Does figuring out what to wear to a party put you into a tailspin? Do you become paralyzed when trying to decide whether or not to take that new job? Struggling with indecision is like being stuck in the mud. It’s just no fun. Famous psychologist and philosopher William James said, “There is no more miserable human being than one in whom nothing is habitual but indecision.”

Don’t worry, though. Making decisions might be difficult sometimes. But like any skill, you can get better at it with practice.

Fear of making the wrong decision is one of the reasons that many people hesitate when faced with a choice. You may be afraid of failure or even the consequences of success. You may worry what other people will think about you. Perfectionism may be getting in your way.

And you might be out of practice, especially if you haven’t made many big decisions in your life.

Indecision isn’t always bad. Sometimes hesitation gives you valuable time to think about the situation. It gives you the chance to gather more information and weigh the facts. If you can’t make a quick decision, it may be a sign that the choice really matters to you. If you’re second guessing yourself, it might be a warning that you’re about to make the wrong decision. The important thing is to not let indecision keep you stuck forever.

Indecision becomes a bad thing when it lasts too long. How long is too long? That depends on the circumstances. Will you miss an important opportunity if you wait? Could you lose something that you really want? Is the decision getting harder to make, the more you dwell on it?

Indecision can sometimes become decision by default. If you decide not to decide, you give up your power of choice. Someone else might be hired for that job you wanted or another buyer might move into your dream home.

You may have already labeled yourself an indecisive person, but don’t cut yourself short. You can learn to make decisions, just like you learned to perform a job interview or drive a car. It’s a skill like any other.

Lacking confidence in your ability is only a mindset. Take a step back and regroup. Tell yourself, you can become a decisive person!

If you can’t make a decision, there’s a good chance that you’re afraid of something. Figure out what it is and write it down. Ask yourself what you’ll do if your fear comes to pass. Is it truly possible? If so, how will you cope?

For example, you might be considering a job change but fear the financial risks. Maybe the new job pays less than your current job. Consider how the reduced income will affect your life and how you might deal with it. Then set your fear aside and make the decision that seems best to you.

Many people who have trouble making decisions tend to over-analyze. There comes a time when no matter how much information you have, or how much logic you’ve applied, the decision isn’t going to get any easier.

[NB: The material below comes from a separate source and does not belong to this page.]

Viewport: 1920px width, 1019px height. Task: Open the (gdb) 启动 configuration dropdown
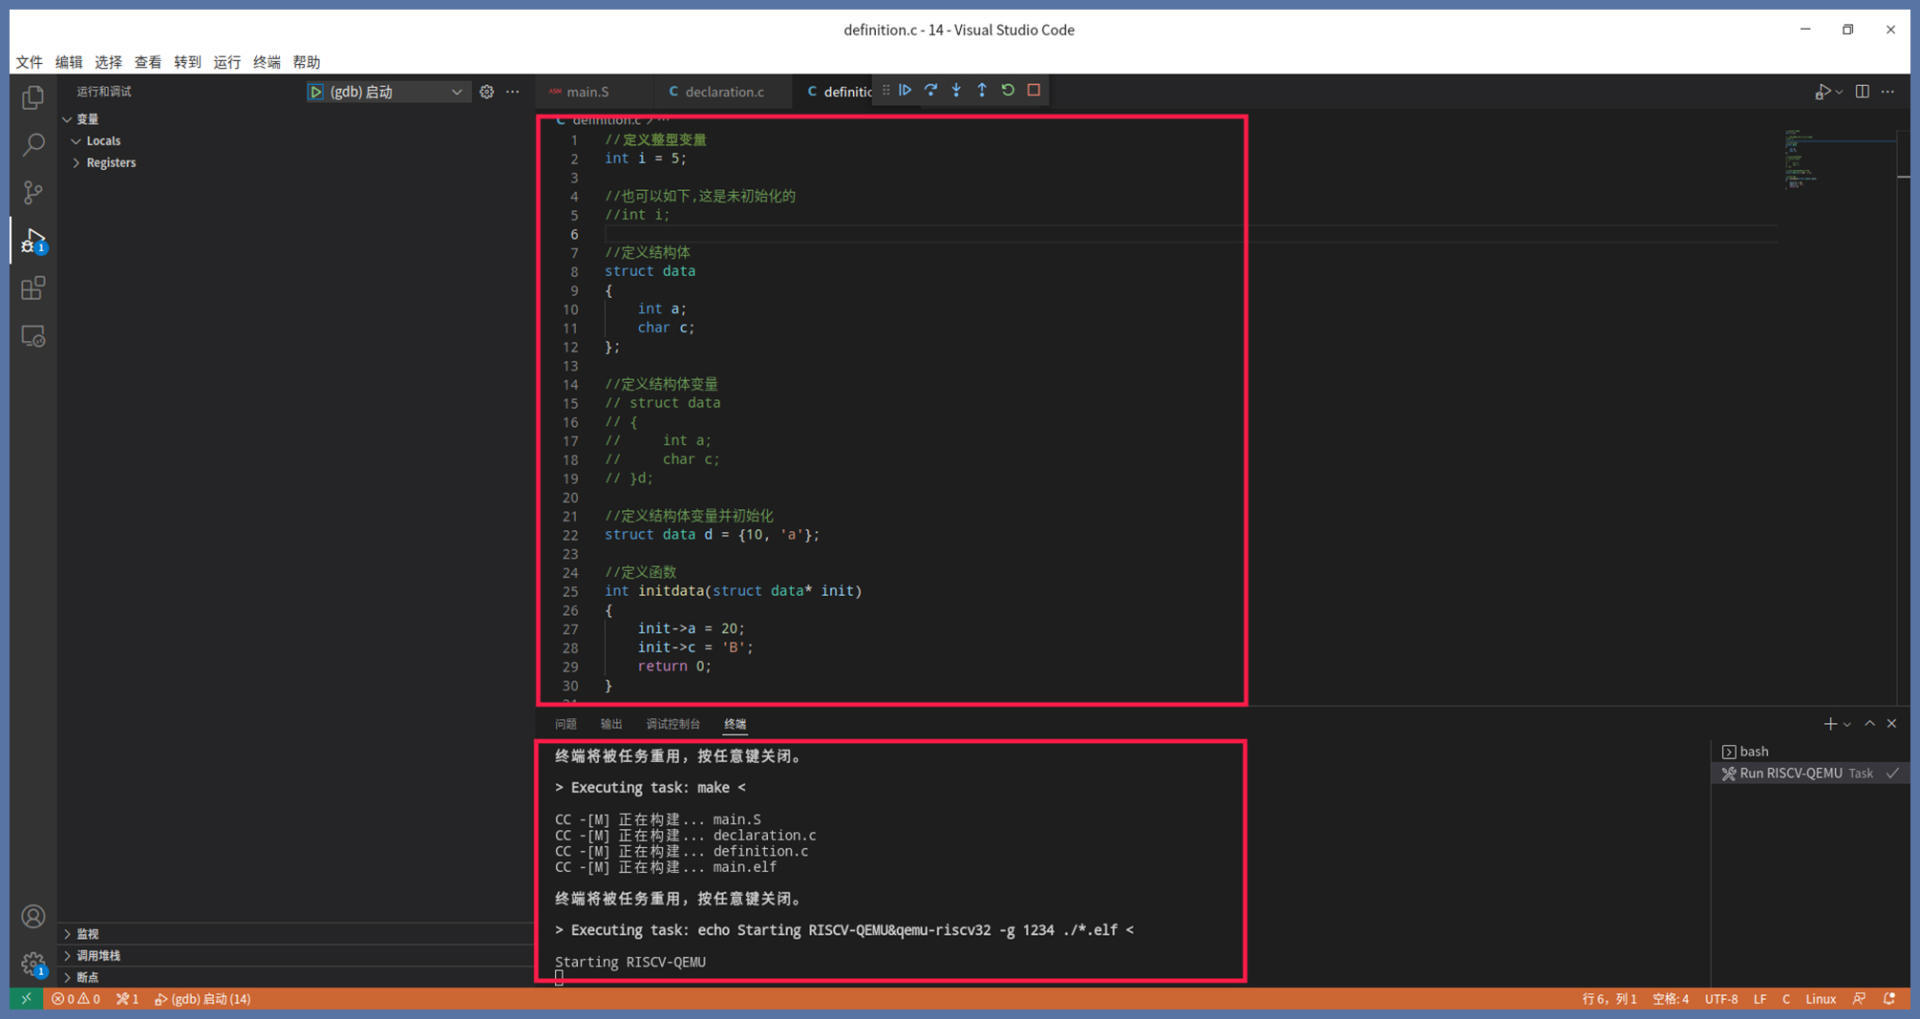tap(456, 92)
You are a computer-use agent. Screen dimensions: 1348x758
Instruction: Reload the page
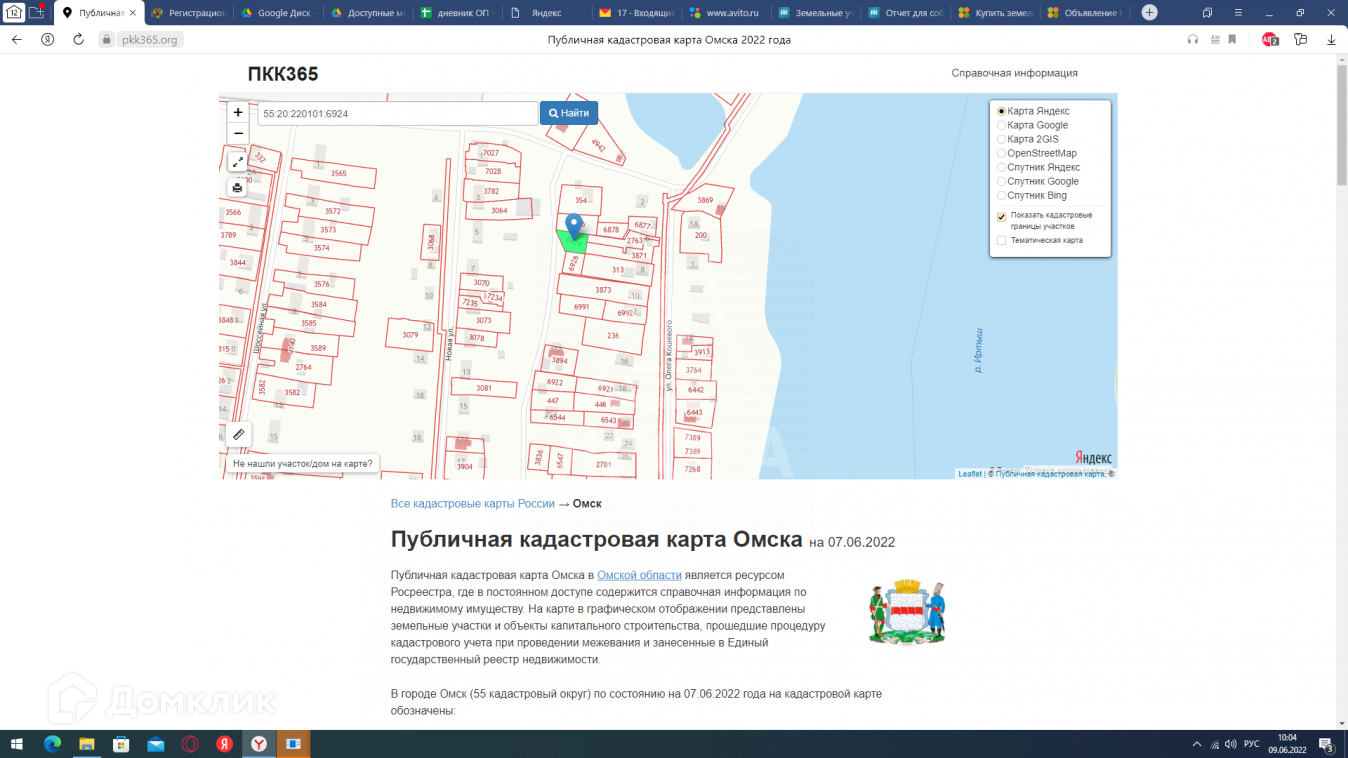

Set a time limit on your research, list-making, and pondering. Then ask yourself: “Which would do me the most good: A or B?” Quickly rate each option from one to ten. Go with your gut. The option with the higher number is the option you should choose.

To become an expert at anything, you need to practice. Start making little decisions every day. Shoot for at least 10 decisions. Decide what you’re going to have for lunch and what route you’re going to take to work. Go to your favorite store and choose one small purchase. As little things come up throughout the day, practice making faster decisions. Unless it’s a big one, don’t put it off. Give yourself a time limit and decide!

Sometimes, decisions seem much bigger than they really are. Maybe you’re struggling with a new car purchase. Will it really matter 10 years from now which car you choose?

The answer might be “No!” But even when it’s “Yes!”, remind yourself that many decisions are reversible. You can sell the car if it doesn’t work out. You might be able to move back if you don’t like the new town. You can quit your new job if it’s really horrible. Try not to take the decision more seriously than you need to. Be realistic about the risks involved.

List your strengths. Are you smart? Funny? Creative? Ask yourself if you can incorporate your strengths into your decision-making process. For example, if you’re creative, consider making a collage to represent each choice in front of you. Your strengths can also help you achieve what you set out to do, once you’ve made a choice.

Finally, accept the power of “good enough,” especially if you tend to be a perfectionist. None of us can achieve perfection all of the time.